Try it:
The response must consist of every line of the listing, reproduced verbatim.

Data records:
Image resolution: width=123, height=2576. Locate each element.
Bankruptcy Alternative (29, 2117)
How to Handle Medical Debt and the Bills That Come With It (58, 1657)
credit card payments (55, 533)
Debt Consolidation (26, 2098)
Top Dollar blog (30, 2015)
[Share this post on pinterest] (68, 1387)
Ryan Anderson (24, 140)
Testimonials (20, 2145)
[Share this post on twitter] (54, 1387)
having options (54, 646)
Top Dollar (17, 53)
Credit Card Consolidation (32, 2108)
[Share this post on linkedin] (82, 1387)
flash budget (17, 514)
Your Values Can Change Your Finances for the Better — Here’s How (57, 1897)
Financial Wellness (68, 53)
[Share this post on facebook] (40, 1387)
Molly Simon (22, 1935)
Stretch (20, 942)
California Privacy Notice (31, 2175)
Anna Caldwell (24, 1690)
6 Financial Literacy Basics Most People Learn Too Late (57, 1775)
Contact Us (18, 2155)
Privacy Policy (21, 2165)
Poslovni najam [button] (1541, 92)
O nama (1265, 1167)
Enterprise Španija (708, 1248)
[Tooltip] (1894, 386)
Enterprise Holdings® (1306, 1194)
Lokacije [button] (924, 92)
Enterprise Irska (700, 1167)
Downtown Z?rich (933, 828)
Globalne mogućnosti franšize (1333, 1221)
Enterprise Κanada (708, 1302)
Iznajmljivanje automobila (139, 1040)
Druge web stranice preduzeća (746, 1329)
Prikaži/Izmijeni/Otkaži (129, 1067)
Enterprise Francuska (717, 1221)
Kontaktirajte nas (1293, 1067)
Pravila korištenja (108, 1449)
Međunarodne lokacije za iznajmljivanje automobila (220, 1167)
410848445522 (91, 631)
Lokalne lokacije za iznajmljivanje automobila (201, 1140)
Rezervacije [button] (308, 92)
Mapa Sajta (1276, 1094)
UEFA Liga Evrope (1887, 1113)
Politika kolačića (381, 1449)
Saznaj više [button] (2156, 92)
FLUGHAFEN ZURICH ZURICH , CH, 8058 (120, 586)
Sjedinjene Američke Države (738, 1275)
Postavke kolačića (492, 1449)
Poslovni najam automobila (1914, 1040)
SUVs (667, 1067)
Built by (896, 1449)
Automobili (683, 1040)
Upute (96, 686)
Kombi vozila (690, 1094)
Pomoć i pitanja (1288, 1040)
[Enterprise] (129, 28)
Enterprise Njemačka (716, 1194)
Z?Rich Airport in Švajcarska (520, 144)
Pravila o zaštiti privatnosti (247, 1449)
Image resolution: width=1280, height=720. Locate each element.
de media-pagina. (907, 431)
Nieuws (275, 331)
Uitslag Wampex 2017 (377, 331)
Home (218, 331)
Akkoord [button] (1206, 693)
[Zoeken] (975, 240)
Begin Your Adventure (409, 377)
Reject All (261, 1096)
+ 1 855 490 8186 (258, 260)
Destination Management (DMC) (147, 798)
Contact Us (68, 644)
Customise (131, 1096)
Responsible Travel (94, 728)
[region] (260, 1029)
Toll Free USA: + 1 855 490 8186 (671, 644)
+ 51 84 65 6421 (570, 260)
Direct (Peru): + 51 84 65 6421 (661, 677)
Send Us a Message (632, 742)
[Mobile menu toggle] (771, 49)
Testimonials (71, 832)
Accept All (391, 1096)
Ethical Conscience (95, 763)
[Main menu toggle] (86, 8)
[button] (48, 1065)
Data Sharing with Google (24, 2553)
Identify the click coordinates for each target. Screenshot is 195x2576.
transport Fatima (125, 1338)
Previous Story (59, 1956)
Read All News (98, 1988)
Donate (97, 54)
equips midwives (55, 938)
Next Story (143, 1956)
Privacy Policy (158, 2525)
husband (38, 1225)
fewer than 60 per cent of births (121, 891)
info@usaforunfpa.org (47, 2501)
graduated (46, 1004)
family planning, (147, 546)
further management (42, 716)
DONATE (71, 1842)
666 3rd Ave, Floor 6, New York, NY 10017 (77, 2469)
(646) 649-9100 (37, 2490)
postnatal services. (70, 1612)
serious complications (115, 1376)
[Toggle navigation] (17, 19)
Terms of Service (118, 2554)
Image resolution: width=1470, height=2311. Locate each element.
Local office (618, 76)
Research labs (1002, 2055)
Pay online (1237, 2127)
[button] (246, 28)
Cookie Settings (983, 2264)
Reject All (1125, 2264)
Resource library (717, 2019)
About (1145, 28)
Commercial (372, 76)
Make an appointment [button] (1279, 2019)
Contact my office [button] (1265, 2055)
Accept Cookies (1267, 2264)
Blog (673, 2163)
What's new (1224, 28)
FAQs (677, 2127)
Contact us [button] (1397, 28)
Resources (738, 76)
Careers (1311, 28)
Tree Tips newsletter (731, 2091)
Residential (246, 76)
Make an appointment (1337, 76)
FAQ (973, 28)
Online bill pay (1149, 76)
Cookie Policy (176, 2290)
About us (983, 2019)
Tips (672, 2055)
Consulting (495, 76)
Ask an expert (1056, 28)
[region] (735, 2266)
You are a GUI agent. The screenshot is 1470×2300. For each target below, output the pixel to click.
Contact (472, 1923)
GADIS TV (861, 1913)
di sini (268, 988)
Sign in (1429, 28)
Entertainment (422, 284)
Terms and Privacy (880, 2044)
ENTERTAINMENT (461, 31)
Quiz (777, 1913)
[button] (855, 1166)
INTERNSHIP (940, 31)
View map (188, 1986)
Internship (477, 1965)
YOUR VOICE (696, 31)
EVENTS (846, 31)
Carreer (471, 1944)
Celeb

Written solution:
Image resolution: width=123, height=2576. Locate each element.
Bankruptcy Alternative (29, 2117)
How to Handle Medical Debt and the Bills That Come With It (58, 1657)
credit card payments (55, 533)
Debt Consolidation (26, 2098)
Top Dollar blog (30, 2015)
[Share this post on pinterest] (68, 1387)
Ryan Anderson (24, 140)
Testimonials (20, 2145)
[Share this post on twitter] (54, 1387)
having options (54, 646)
Top Dollar (17, 53)
Credit Card Consolidation (32, 2108)
[Share this post on linkedin] (82, 1387)
flash budget (17, 514)
Your Values Can Change Your Finances for the Better — Here’s How (57, 1897)
Financial Wellness (68, 53)
[Share this post on facebook] (40, 1387)
Molly Simon (22, 1935)
Stretch (20, 942)
California Privacy Notice (31, 2175)
Anna Caldwell (24, 1690)
6 Financial Literacy Basics Most People Learn Too Late (57, 1775)
Contact Us (18, 2155)
Privacy Policy (21, 2165)
Poslovni najam [button] (1541, 92)
O nama (1265, 1167)
Enterprise Španija (708, 1248)
[Tooltip] (1894, 386)
Enterprise Holdings® (1306, 1194)
Lokacije [button] (924, 92)
Enterprise Irska (700, 1167)
Downtown Z?rich (933, 828)
Globalne mogućnosti franšize (1333, 1221)
Enterprise Κanada (708, 1302)
Iznajmljivanje automobila (139, 1040)
Druge web stranice preduzeća (746, 1329)
Prikaži/Izmijeni/Otkaži (129, 1067)
Enterprise Francuska (717, 1221)
Kontaktirajte nas (1293, 1067)
Pravila korištenja (108, 1449)
Međunarodne lokacije za iznajmljivanje automobila (220, 1167)
410848445522 (91, 631)
Lokalne lokacije za iznajmljivanje automobila (201, 1140)
Rezervacije [button] (308, 92)
Mapa Sajta (1276, 1094)
UEFA Liga Evrope (1887, 1113)
Politika kolačića (381, 1449)
Saznaj više [button] (2156, 92)
FLUGHAFEN ZURICH ZURICH , CH, 8058 (120, 586)
Sjedinjene Američke Države (738, 1275)
Postavke kolačića (492, 1449)
Poslovni najam automobila (1914, 1040)
SUVs (667, 1067)
Built by (896, 1449)
Automobili (683, 1040)
Upute (96, 686)
Kombi vozila (690, 1094)
Pomoć i pitanja (1288, 1040)
[Enterprise] (129, 28)
Enterprise Njemačka (716, 1194)
Z?Rich Airport in Švajcarska (520, 144)
Pravila o zaštiti privatnosti (247, 1449)
Image resolution: width=1280, height=720. Locate each element.
de media-pagina. (907, 431)
Nieuws (275, 331)
Uitslag Wampex 2017 (377, 331)
Home (218, 331)
Akkoord [button] (1206, 693)
[Zoeken] (975, 240)
Begin Your Adventure (409, 377)
Reject All (261, 1096)
+ 1 855 490 8186 (258, 260)
Destination Management (DMC) (147, 798)
Contact Us (68, 644)
Customise (131, 1096)
Responsible Travel (94, 728)
[region] (260, 1029)
Toll Free USA: + 1 855 490 8186 (671, 644)
+ 51 84 65 6421 (570, 260)
Direct (Peru): + 51 84 65 6421 (661, 677)
Send Us a Message (632, 742)
[Mobile menu toggle] (771, 49)
Testimonials (71, 832)
Accept All (391, 1096)
Ethical Conscience (95, 763)
[Main menu toggle] (86, 8)
[button] (48, 1065)
Data Sharing with Google (24, 2553)
Identify the click coordinates for each target. Screenshot is 195x2576.
transport Fatima (125, 1338)
Previous Story (59, 1956)
Read All News (98, 1988)
Donate (97, 54)
equips midwives (55, 938)
Next Story (143, 1956)
Privacy Policy (158, 2525)
husband (38, 1225)
fewer than 60 per cent of births (121, 891)
info@usaforunfpa.org (47, 2501)
graduated (46, 1004)
family planning, (147, 546)
further management (42, 716)
DONATE (71, 1842)
666 3rd Ave, Floor 6, New York, NY 10017 (77, 2469)
(646) 649-9100 (37, 2490)
postnatal services. (70, 1612)
serious complications (115, 1376)
[Toggle navigation] (17, 19)
Terms of Service (118, 2554)
Image resolution: width=1470, height=2311. Locate each element.
Local office (618, 76)
Research labs (1002, 2055)
Pay online (1237, 2127)
[button] (246, 28)
Cookie Settings (983, 2264)
Reject All (1125, 2264)
Resource library (717, 2019)
About (1145, 28)
Commercial (372, 76)
Make an appointment [button] (1279, 2019)
Contact my office [button] (1265, 2055)
Accept Cookies (1267, 2264)
Blog (673, 2163)
What's new (1224, 28)
FAQs (677, 2127)
Contact us [button] (1397, 28)
Resources (738, 76)
Careers (1311, 28)
Tree Tips newsletter (731, 2091)
Residential (246, 76)
Make an appointment (1337, 76)
FAQ (973, 28)
Online bill pay (1149, 76)
Cookie Policy (176, 2290)
About us (983, 2019)
Tips (672, 2055)
Consulting (495, 76)
Ask an expert (1056, 28)
[region] (735, 2266)
You are a GUI agent. The screenshot is 1470×2300. For each target below, output the pixel to click.
Contact (472, 1923)
GADIS TV (861, 1913)
di sini (268, 988)
Sign in (1429, 28)
Entertainment (422, 284)
Terms and Privacy (880, 2044)
ENTERTAINMENT (461, 31)
Quiz (777, 1913)
[button] (855, 1166)
INTERNSHIP (940, 31)
View map (188, 1986)
Internship (477, 1965)
YOUR VOICE (696, 31)
EVENTS (846, 31)
Carreer (471, 1944)
Celeb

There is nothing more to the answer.